• **Text under study**
====

[slurm-users] Major newbie - Slurm/jupyterhub

Tue May 5 08:59:01 UTC 2020

Hi Lisa,

Below is my jupyterhub slurm config. It uses the profiles, which allows you
to spawn different sized jobs.  I found the most useful thing for debugging
is to make sure that the --output option is being honoured; any jupyter
python errors will end up there, and to to explicitly set the python
environment at the start of the script. (The example below uses conda,
replace with whatever makes sense in your environment).

Hope that helps,

Guy

#Extend timeouts to deal with slow job launch
c.JupyterHub.spawner_class = 'wrapspawner.ProfilesSpawner'
c.Spawner.start_timeout=120
c.Spawner.term_timeout=20
c.Spawner.http_timeout = 120

# Set up the various sizes of job
c.ProfilesSpawner.profiles = [
("Local server: (Run on local machine)", "local",
"jupyterhub.spawner.LocalProcessSpawner", {'ip':'0.0.0.0'}),
("Single CPU: (1 CPU, 8GB, 48 hrs)", "cpu1", "batchspawner.SlurmSpawner",
 dict(req_options=" -n 1 -t 48:00:00 -p normal --mem=8G ")),
("Single GPU: (1 CPU, 1 GPU, 8GB, 48 hrs)", "gpu1",
"batchspawner.SlurmSpawner",
 dict(req_options=" -n 1 -t 48:00:00 -p normal --mem=8G --gres=gpu:k40:1")),
("Whole Node: (32 CPUs, 128 GB, 48 hrs)", "node1",
"batchspawner.SlurmSpawner",
 dict(req_options=" -n 32 -N 1  -t 48:00:00 -p normal --mem=127000M")),
("Whole GPU Node: (32 CPUs, 2 GPUs, 128GB, 48 hrs)", "gnode1",
"batchspawner.SlurmSpawner",
 dict(req_options=" -n 32 -N 1  -t 48:00:00 -p normal --mem=127000M
--gres=gpu:k40:2")),
]

#Configure the batch job. Make sure --output is set and explicitly set up
#the jupyterhub python environment
c.SlurmSpawner.batch_script = """#!/bin/bash
#SBATCH --output={homedir}/jupyterhub_slurmspawner_%j.log
#SBATCH --job-name=spawner-jupyterhub
#SBATCH --chdir={homedir}
#SBATCH --export={keepvars}
#SBATCH --get-user-env=L
#SBATCH {options}
trap 'echo SIGTERM received' TERM
 . /usr/local/jupyterhub/miniconda3/etc/profile.d/conda.sh
conda activate /usr/local/jupyterhub/jupyterhub
which jupyterhub-singleuser
{cmd}
echo "jupyterhub-singleuser ended gracefully"
"""

On Tue, 5 May 2020 at 01:27, Lisa Kay Weihl <lweihl at bgsu.edu> wrote:

> I have a single server with 2 cpu, 384gb memory and 4 gpu (GeForce RTX
> 2080 Ti).

====

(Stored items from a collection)

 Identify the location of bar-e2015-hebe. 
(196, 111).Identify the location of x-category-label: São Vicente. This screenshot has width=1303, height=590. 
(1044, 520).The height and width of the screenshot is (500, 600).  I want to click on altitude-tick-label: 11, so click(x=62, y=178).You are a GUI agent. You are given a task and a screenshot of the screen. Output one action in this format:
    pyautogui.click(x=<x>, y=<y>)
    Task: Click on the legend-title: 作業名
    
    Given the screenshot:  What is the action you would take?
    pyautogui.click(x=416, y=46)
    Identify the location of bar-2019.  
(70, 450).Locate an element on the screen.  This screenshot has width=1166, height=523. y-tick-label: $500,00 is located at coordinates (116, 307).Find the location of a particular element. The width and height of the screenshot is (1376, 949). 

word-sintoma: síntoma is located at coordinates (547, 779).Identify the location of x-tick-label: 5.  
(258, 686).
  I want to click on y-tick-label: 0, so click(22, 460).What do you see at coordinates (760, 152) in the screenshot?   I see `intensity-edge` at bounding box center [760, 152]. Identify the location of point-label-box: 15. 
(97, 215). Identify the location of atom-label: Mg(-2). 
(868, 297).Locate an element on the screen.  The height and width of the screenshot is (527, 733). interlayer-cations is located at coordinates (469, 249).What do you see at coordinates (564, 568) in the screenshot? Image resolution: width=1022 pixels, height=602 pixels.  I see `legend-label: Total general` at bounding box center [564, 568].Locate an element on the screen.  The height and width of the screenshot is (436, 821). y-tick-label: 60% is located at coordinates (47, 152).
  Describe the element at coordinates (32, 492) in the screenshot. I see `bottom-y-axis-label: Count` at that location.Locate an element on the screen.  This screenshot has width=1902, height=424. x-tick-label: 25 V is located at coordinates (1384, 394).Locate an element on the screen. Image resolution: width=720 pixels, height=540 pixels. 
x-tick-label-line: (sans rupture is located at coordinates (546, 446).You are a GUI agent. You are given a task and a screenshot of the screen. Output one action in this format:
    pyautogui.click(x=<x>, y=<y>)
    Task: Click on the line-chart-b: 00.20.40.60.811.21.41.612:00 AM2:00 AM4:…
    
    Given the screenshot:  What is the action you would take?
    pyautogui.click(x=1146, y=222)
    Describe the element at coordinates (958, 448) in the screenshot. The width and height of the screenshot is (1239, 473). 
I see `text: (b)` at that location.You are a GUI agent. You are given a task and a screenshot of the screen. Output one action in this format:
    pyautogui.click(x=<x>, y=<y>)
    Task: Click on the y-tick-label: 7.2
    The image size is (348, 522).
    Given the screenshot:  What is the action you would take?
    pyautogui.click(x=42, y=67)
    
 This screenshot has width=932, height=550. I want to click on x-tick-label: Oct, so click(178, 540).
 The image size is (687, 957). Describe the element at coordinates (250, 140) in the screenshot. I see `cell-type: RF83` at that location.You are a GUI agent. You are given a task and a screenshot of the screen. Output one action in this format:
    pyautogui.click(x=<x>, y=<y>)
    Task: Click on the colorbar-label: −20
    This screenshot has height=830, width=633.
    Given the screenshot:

====

• **Prompt 1**
In the Slurm and JupyterHub post, rewrite the part that opens with the words containing "[slurm-users] Major newbie" and closes with "in your environment).", replacing "debugging" with "troubleshooting".
• **Prompt 2**
According to the Slurm and JupyterHub post, where do any jupyter python errors end up?

• **Answer 1**
[slurm-users] Major newbie - Slurm/jupyterhub

Tue May 5 08:59:01 UTC 2020

Hi Lisa,

Below is my jupyterhub slurm config. It uses the profiles, which allows you
to spawn different sized jobs.  I found the most useful thing for troubleshooting
is to make sure that the --output option is being honoured; any jupyter
python errors will end up there, and to to explicitly set the python
environment at the start of the script. (The example below uses conda,
replace with whatever makes sense in your environment).

• **Answer 2**
They end up in the output set by the --output option.